[Your assignment] Set down all the data again. Change nothing.

····················

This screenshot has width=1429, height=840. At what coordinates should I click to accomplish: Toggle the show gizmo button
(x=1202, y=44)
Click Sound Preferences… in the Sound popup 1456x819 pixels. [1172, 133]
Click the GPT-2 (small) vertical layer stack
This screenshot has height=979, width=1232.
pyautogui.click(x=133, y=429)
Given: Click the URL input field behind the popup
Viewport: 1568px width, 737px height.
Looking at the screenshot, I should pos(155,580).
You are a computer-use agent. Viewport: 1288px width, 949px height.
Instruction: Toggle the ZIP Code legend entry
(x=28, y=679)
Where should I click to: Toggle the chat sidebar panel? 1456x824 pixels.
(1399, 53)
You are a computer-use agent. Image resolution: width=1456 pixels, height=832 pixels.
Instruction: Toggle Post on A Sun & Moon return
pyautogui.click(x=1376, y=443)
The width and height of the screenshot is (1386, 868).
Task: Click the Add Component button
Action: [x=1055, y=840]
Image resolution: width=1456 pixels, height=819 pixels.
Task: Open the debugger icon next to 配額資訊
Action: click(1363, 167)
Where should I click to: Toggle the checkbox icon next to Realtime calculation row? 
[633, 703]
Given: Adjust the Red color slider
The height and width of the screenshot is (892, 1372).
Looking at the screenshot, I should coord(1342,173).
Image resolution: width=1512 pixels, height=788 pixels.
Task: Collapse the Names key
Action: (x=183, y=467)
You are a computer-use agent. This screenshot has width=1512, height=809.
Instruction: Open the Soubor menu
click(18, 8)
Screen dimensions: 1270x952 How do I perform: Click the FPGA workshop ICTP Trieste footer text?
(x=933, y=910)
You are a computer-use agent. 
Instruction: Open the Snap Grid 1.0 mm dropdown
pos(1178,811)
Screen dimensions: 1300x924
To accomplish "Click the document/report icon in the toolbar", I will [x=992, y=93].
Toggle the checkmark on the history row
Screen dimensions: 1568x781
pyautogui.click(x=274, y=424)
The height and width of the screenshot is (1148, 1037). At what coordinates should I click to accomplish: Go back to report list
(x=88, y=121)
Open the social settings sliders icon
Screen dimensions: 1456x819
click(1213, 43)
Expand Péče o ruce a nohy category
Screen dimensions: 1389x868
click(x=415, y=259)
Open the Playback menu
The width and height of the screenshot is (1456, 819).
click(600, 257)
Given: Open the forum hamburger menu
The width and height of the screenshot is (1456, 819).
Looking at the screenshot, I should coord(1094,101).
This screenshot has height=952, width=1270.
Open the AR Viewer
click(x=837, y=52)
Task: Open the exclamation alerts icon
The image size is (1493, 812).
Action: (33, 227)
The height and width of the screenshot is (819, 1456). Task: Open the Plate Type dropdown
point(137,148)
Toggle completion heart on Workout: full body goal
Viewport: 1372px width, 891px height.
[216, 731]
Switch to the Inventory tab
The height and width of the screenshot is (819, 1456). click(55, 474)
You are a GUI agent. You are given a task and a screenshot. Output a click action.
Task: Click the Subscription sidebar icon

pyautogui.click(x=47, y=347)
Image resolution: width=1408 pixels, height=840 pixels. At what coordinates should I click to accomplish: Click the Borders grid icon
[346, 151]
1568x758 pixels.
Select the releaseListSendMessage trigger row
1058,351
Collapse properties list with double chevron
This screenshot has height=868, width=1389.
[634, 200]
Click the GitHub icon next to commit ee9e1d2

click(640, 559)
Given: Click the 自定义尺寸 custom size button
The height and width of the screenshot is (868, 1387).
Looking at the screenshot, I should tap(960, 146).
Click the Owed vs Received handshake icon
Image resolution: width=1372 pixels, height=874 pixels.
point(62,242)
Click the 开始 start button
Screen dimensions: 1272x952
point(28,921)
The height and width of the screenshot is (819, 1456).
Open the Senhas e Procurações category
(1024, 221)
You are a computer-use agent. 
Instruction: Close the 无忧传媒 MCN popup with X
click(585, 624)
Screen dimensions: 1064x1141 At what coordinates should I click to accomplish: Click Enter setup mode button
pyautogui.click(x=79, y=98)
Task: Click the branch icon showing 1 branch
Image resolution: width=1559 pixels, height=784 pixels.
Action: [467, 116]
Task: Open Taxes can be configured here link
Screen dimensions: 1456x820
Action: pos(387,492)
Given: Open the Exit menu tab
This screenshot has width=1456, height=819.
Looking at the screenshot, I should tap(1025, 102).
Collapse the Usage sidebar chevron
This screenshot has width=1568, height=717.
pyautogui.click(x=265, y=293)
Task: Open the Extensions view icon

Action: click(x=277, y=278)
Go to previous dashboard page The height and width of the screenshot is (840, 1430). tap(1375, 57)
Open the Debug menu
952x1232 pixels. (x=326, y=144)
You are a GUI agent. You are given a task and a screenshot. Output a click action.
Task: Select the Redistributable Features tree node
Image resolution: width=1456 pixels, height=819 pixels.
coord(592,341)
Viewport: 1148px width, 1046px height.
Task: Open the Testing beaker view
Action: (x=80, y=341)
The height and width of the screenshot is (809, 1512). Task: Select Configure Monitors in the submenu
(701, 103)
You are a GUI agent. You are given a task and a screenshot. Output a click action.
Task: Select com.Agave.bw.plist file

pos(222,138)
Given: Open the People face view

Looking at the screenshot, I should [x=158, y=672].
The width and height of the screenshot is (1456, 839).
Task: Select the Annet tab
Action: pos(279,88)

····················

[Your solution]
This screenshot has width=1429, height=840. At what coordinates should I click to accomplish: Toggle the show gizmo button
(x=1202, y=44)
Click Sound Preferences… in the Sound popup 1456x819 pixels. [1172, 133]
Click the GPT-2 (small) vertical layer stack
This screenshot has height=979, width=1232.
pyautogui.click(x=133, y=429)
Given: Click the URL input field behind the popup
Viewport: 1568px width, 737px height.
Looking at the screenshot, I should pos(155,580).
You are a computer-use agent. Viewport: 1288px width, 949px height.
Instruction: Toggle the ZIP Code legend entry
(x=28, y=679)
Where should I click to: Toggle the chat sidebar panel? 1456x824 pixels.
(1399, 53)
You are a computer-use agent. Image resolution: width=1456 pixels, height=832 pixels.
Instruction: Toggle Post on A Sun & Moon return
pyautogui.click(x=1376, y=443)
The width and height of the screenshot is (1386, 868).
Task: Click the Add Component button
Action: [x=1055, y=840]
Image resolution: width=1456 pixels, height=819 pixels.
Task: Open the debugger icon next to 配額資訊
Action: click(1363, 167)
Where should I click to: Toggle the checkbox icon next to Realtime calculation row? 
[633, 703]
Given: Adjust the Red color slider
The height and width of the screenshot is (892, 1372).
Looking at the screenshot, I should coord(1342,173).
Image resolution: width=1512 pixels, height=788 pixels.
Task: Collapse the Names key
Action: (x=183, y=467)
You are a computer-use agent. This screenshot has width=1512, height=809.
Instruction: Open the Soubor menu
click(18, 8)
Screen dimensions: 1270x952 How do I perform: Click the FPGA workshop ICTP Trieste footer text?
(x=933, y=910)
You are a computer-use agent. 
Instruction: Open the Snap Grid 1.0 mm dropdown
pos(1178,811)
Screen dimensions: 1300x924
To accomplish "Click the document/report icon in the toolbar", I will [x=992, y=93].
Toggle the checkmark on the history row
Screen dimensions: 1568x781
pyautogui.click(x=274, y=424)
The height and width of the screenshot is (1148, 1037). At what coordinates should I click to accomplish: Go back to report list
(x=88, y=121)
Open the social settings sliders icon
Screen dimensions: 1456x819
click(1213, 43)
Expand Péče o ruce a nohy category
Screen dimensions: 1389x868
click(x=415, y=259)
Open the Playback menu
The width and height of the screenshot is (1456, 819).
click(600, 257)
Given: Open the forum hamburger menu
The width and height of the screenshot is (1456, 819).
Looking at the screenshot, I should coord(1094,101).
This screenshot has height=952, width=1270.
Open the AR Viewer
click(x=837, y=52)
Task: Open the exclamation alerts icon
The image size is (1493, 812).
Action: (33, 227)
The height and width of the screenshot is (819, 1456). Task: Open the Plate Type dropdown
point(137,148)
Toggle completion heart on Workout: full body goal
Viewport: 1372px width, 891px height.
[216, 731]
Switch to the Inventory tab
The height and width of the screenshot is (819, 1456). click(55, 474)
You are a GUI agent. You are given a task and a screenshot. Output a click action.
Task: Click the Subscription sidebar icon

pyautogui.click(x=47, y=347)
Image resolution: width=1408 pixels, height=840 pixels. At what coordinates should I click to accomplish: Click the Borders grid icon
[346, 151]
1568x758 pixels.
Select the releaseListSendMessage trigger row
1058,351
Collapse properties list with double chevron
This screenshot has height=868, width=1389.
[634, 200]
Click the GitHub icon next to commit ee9e1d2

click(640, 559)
Given: Click the 自定义尺寸 custom size button
The height and width of the screenshot is (868, 1387).
Looking at the screenshot, I should tap(960, 146).
Click the Owed vs Received handshake icon
Image resolution: width=1372 pixels, height=874 pixels.
point(62,242)
Click the 开始 start button
Screen dimensions: 1272x952
point(28,921)
The height and width of the screenshot is (819, 1456).
Open the Senhas e Procurações category
(1024, 221)
You are a computer-use agent. 
Instruction: Close the 无忧传媒 MCN popup with X
click(585, 624)
Screen dimensions: 1064x1141 At what coordinates should I click to accomplish: Click Enter setup mode button
pyautogui.click(x=79, y=98)
Task: Click the branch icon showing 1 branch
Image resolution: width=1559 pixels, height=784 pixels.
Action: [467, 116]
Task: Open Taxes can be configured here link
Screen dimensions: 1456x820
Action: pos(387,492)
Given: Open the Exit menu tab
This screenshot has width=1456, height=819.
Looking at the screenshot, I should tap(1025, 102).
Collapse the Usage sidebar chevron
This screenshot has width=1568, height=717.
pyautogui.click(x=265, y=293)
Task: Open the Extensions view icon

Action: click(x=277, y=278)
Go to previous dashboard page The height and width of the screenshot is (840, 1430). tap(1375, 57)
Open the Debug menu
952x1232 pixels. (x=326, y=144)
You are a GUI agent. You are given a task and a screenshot. Output a click action.
Task: Select the Redistributable Features tree node
Image resolution: width=1456 pixels, height=819 pixels.
coord(592,341)
Viewport: 1148px width, 1046px height.
Task: Open the Testing beaker view
Action: (x=80, y=341)
The height and width of the screenshot is (809, 1512). Task: Select Configure Monitors in the submenu
(701, 103)
You are a GUI agent. You are given a task and a screenshot. Output a click action.
Task: Select com.Agave.bw.plist file

pos(222,138)
Given: Open the People face view

Looking at the screenshot, I should [x=158, y=672].
The width and height of the screenshot is (1456, 839).
Task: Select the Annet tab
Action: pos(279,88)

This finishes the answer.